Python libraries that changed the era of Big Data
Python is the most popular tool used in big data analysis today.
If we think of one biggest contributor to this, many people would surprisingly pick
Travis E. Oliphant, who created the Numpy, rather than Guido van Rossum, who made the Python.
In 1995, the Python communities came up with a special interest group called matrix-sig.
It was to create a new array data type that only Python, among other languages,
does not have.
One of its members was the MIT graduate student, Jim Hugunin.
He came up with a C-extension module called Numeric, based on Jim Fulton’s matrix object.
In 1977, Hugunin left to focus on the Java Project, a realization of Python with Java.
Then, Paul Dubois became in charge of the Numeric Project.
By this time, the Python communities go through a thorough review on scientific requirements.
In fact, the creator of Python, Guido van Rossum was also an active member of the matrix-sig.
With the effort of the Python communities, there were many changes made, such as the addition of complex numbers.
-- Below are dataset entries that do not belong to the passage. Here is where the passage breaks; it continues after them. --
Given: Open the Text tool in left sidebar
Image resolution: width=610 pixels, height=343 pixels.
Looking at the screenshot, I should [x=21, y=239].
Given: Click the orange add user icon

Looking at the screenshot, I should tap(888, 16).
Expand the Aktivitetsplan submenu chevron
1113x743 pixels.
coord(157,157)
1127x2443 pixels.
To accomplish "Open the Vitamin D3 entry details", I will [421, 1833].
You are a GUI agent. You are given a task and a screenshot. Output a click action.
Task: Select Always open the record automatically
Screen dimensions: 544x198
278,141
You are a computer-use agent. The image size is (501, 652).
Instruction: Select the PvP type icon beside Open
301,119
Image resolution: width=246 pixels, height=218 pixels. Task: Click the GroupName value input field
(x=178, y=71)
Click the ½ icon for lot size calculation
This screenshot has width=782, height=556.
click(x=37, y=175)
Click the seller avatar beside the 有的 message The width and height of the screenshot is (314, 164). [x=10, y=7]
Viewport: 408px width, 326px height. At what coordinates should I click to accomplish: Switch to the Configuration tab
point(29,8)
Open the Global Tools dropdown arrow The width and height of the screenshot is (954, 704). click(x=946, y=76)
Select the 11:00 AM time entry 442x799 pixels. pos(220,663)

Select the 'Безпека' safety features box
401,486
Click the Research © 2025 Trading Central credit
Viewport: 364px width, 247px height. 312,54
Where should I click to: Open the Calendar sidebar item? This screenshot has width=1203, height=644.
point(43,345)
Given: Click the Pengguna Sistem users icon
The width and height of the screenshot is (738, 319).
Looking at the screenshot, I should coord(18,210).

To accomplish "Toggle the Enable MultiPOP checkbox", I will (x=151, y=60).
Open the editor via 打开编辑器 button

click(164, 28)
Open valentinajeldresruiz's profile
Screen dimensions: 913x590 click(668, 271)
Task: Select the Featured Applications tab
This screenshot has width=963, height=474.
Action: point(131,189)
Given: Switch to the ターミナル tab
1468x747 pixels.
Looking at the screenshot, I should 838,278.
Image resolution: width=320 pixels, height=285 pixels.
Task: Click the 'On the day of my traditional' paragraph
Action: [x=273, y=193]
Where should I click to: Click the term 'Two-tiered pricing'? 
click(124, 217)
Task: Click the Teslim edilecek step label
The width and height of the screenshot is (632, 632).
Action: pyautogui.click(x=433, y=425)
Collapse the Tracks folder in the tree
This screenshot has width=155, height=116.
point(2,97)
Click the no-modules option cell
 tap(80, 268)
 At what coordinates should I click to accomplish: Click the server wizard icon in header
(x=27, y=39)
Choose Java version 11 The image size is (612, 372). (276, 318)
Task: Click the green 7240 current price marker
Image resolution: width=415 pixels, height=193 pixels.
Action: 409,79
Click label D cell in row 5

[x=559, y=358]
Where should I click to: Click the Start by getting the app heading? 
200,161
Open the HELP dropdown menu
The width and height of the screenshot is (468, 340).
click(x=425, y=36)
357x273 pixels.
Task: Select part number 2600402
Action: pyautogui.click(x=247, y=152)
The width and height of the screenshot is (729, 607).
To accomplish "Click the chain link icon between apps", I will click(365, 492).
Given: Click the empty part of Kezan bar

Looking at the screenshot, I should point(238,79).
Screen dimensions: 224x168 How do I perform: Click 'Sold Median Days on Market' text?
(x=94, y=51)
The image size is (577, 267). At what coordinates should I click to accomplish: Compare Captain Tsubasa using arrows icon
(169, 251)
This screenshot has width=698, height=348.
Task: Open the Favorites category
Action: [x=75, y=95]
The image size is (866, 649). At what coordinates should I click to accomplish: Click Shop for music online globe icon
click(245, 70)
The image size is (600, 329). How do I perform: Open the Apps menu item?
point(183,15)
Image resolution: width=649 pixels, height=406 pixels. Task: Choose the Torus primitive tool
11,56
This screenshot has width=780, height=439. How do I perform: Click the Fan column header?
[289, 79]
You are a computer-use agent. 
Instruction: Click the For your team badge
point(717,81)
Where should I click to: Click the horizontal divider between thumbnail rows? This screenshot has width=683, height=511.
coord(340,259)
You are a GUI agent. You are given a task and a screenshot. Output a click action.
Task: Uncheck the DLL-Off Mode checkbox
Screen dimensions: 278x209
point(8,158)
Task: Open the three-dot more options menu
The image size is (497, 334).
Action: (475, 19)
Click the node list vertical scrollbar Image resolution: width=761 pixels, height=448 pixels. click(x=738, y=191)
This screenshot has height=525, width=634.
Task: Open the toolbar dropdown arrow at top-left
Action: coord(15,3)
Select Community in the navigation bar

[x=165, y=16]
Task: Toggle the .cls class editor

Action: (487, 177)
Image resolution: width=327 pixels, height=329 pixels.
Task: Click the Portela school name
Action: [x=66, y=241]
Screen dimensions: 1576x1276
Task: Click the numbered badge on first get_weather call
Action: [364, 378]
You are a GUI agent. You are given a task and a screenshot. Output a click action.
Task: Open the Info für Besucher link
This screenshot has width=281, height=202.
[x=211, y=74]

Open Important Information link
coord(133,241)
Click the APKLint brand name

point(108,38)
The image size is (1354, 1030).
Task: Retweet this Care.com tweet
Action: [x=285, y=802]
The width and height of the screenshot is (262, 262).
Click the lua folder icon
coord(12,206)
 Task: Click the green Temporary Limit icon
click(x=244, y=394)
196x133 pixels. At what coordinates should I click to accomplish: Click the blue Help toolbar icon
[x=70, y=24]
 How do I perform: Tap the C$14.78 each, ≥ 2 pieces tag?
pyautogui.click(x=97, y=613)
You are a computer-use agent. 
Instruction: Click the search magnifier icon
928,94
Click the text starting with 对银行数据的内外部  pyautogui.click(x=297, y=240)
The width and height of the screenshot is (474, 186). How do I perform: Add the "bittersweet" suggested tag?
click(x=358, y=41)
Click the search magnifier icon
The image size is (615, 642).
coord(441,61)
However, these efforts were focused on creating a more clear, simple syntax for array manipulation.
For the next five years, Numeric kept on being improved with the attention of engineers and scientists in line,
and additional packages for scientific computing were developed and shared.
By 2000, with more extended modules coming out, there were some incidents which greatly advanced Python’s effectiveness.
First, Travis Oliphant, Eric Jones, and Peary Peterson combined the codes for scientific computation and came up with SciPy.
Soon, Fernando Perex established the first version of IPython. This IPython is an interactive shell which combined codes and explanations.
It was widely used in scientific communities.
Also, Jone D. Hunter came up with matplotlib 1.0, which is the standard 2D plotting library for scientific computation.
All these incredible libraries came out like this!
These earlier packages were very useful on the basis of Numeric, but the difficulties in extending the codes
slowed the process of further development. In order to overcome this difficulty,
Perry Greenfield, Jay Todd Miller, and Richard L. White created the new array package called numarray.
Unfortunately, Numeric and numarray bumped against each other for years.
Luckily, Travis Oliphant reestablished Numeric, merging the most useful features of numarray,
and solved the problem.
Unlike other programming languages, Python received love because of its intuitive expressions and rich built-in data structures.
Overcoming its only weakness: the slow speed of array manipulation with NumPy, it finally spread its wings.
Now, nothing was impossible. It also got the computing ability required in the field of science and engineering.
Later, the SciPy community grows faster than ever.
NumPy wasn’t called ‘Numpy’ from the beginning. In late 2005, it was called ‘SciPy Core’ for 6 months.
On January, 2006, it was then called ‘NumPy’.